When it was first put in the water in 2016, Sea Hunter was a slick gray beast, fierce-looking and intentionally tough to board. The ship lacked not just the interior amenities to house a crew, like sleeping quarters, a galley, and bathrooms, but also handrails along the sides and padding on the deck for traction. The Navy, after all, had asked for an autonomous ship that could track enemy submarines and resist boarders. But when the testers from Leidos launched its very first trips along the Columbia River in Oregon, it became apparent that they needed to add handrails and an anti-skid coating on the deck for safer human boarding. There's also a small, bolted-on pilot's cabin for shelter and some metal rails for connecting gear. Cook, the senior program manager, says some of the additions make him cringe. "It's like a roof rack on a Corvette," he says.

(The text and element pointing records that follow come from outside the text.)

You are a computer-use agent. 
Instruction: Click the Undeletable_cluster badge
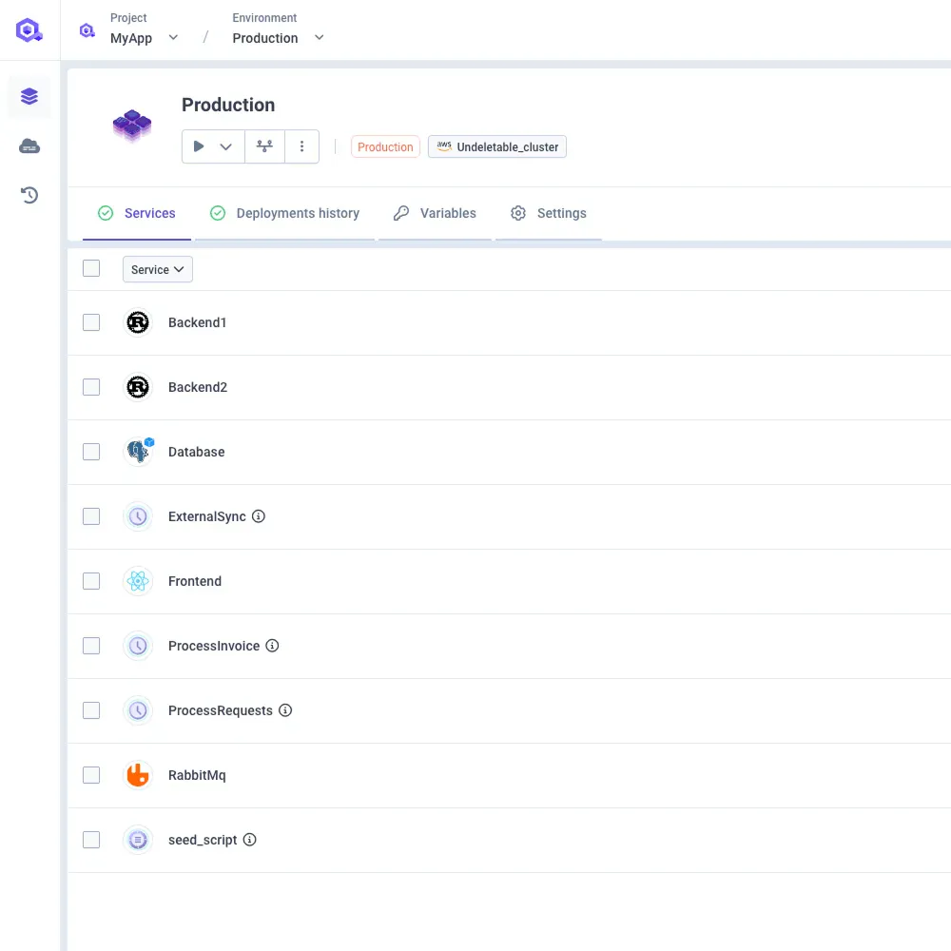[496, 146]
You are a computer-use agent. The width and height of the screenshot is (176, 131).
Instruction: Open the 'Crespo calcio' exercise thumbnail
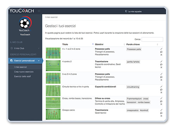(53, 114)
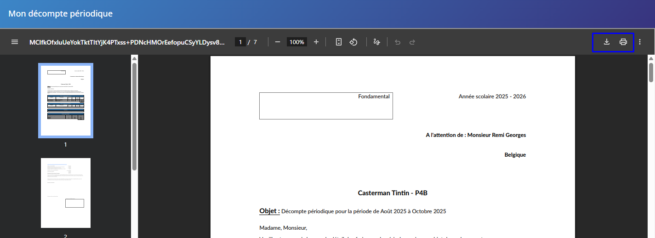655x238 pixels.
Task: Open the three-dot more actions menu
Action: pos(640,42)
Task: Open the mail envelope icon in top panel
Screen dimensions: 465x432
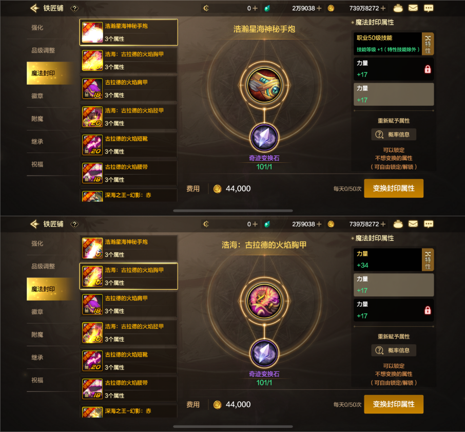Action: pyautogui.click(x=413, y=8)
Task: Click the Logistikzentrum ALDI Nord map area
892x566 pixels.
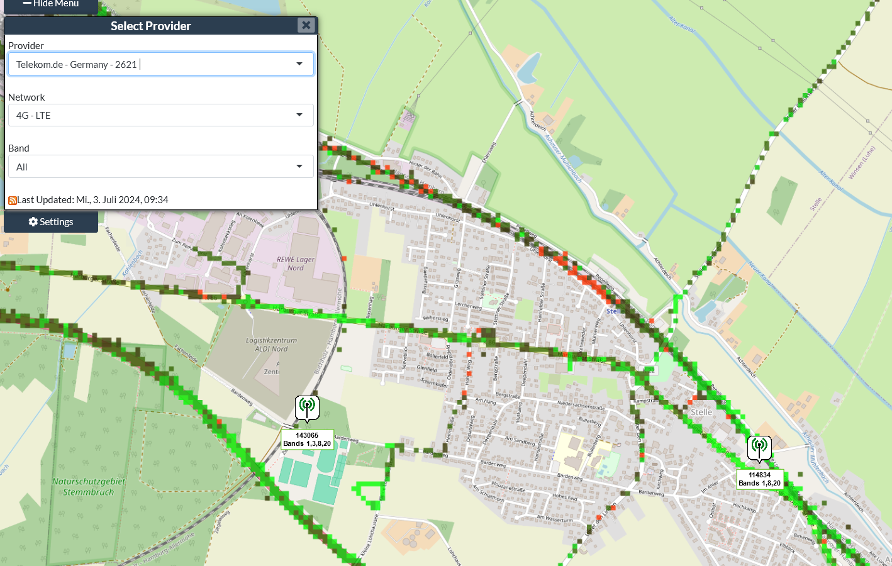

But without them, it would have been all but impossible for the engineers to come aboard and fix the engine two years later, while tossing on the high seas. In under an hour, Crabtree and the Navy engineers restarted the craft, tracing the problem to an easily corrected software setting.

While the airborne drones commonly used by the military are piloted by remote control, and some autonomous under­water craft use computer-controlled collision avoidance programs, Sea Hunter was designed to achieve an even higher level of self-control--a challenge not unlike that designing autonomous vehicles. Though sea traffic is nowhere near that of highway driving, the stakes of an error are significantly higher. And there are no road signs, traffic lanes, or dividing lines for the software to track. Cook, a self-described "autonomy snob," says, "I think a [self-driving] car is easier."

Leidos designed Sea Hunter to meet the fundamental rules of human ship-to-ship encounters, which require that a ship follow different procedures depending on its features and functions. Typically, one ship is to stay on course and the other is to give way. But the priorities differ for sailboats vs. powerboats, the direction of the wind, and many other criteria. Sea Hunter uses sensor data from cameras and radar to assess any other craft it encounters and properly choose the correct maneuver.

Some of the largest savings achieved by unmanned vessels come from long missions. Sea Hunter could remain at sea for weeks, voyaging from California to Hawaii and back almost twice without returning to base. The fiberglass hulled boat isn't meant for the front lines of battle but could serve as a prototype for future autonomous ships built with a variety of materials and missions in mind.
I was the Navy that sought the big test--an ocean crossing with "no human hands on"--to prove that the concept of unmanned vessels was ready for a much bigger push. After Sea Hunter passed with flying colors, the Navy Department issued requests in April for the design of truly combat-ready medium-size and large-size (up to 300 feet long) unmanned surface vessels. Says Rear Adm. Ronald Boxall, director of surface warfare for the Navy: "We're looking for a mix of ships that gives us the most lethality per dollar." Unmanned ships are "in a research and development phase right now, but they could cross into an operational procurement phase relatively quickly when we think we're ready."